* EXERCISE DESCRIPTION
Among the entries that follow, the required portion opens with the line containing "directions (95, 2241)" and closes with the line containing "Support (195, 11)". Give that portion again exactly, and nothing else.

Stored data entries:

◆ ◆ ◆ ◆

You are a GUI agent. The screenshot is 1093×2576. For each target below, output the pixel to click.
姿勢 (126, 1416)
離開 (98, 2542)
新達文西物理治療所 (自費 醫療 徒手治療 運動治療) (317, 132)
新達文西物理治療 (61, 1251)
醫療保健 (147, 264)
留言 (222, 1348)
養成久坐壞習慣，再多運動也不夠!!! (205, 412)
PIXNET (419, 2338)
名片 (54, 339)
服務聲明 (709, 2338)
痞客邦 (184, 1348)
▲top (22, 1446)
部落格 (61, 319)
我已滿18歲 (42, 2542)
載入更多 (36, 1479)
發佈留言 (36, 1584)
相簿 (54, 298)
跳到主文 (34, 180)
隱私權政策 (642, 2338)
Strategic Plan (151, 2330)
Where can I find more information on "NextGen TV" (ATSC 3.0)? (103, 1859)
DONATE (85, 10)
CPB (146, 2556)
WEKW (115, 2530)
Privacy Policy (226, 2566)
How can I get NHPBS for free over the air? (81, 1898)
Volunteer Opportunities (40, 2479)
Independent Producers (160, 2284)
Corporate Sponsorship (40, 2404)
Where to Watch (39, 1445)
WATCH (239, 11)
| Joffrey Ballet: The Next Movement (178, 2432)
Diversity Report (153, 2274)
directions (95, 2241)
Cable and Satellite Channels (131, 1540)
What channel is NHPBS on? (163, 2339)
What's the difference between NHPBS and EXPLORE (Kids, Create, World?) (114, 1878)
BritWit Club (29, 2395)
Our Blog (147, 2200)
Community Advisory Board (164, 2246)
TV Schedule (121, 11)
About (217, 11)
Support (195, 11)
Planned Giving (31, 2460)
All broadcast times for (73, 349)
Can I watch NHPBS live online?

◆ ◆ ◆ ◆

* SOLUTION FOR THIS EXERCISE
directions (95, 2241)
Cable and Satellite Channels (131, 1540)
What channel is NHPBS on? (163, 2339)
What's the difference between NHPBS and EXPLORE (Kids, Create, World?) (114, 1878)
BritWit Club (29, 2395)
Our Blog (147, 2200)
Community Advisory Board (164, 2246)
TV Schedule (121, 11)
About (217, 11)
Support (195, 11)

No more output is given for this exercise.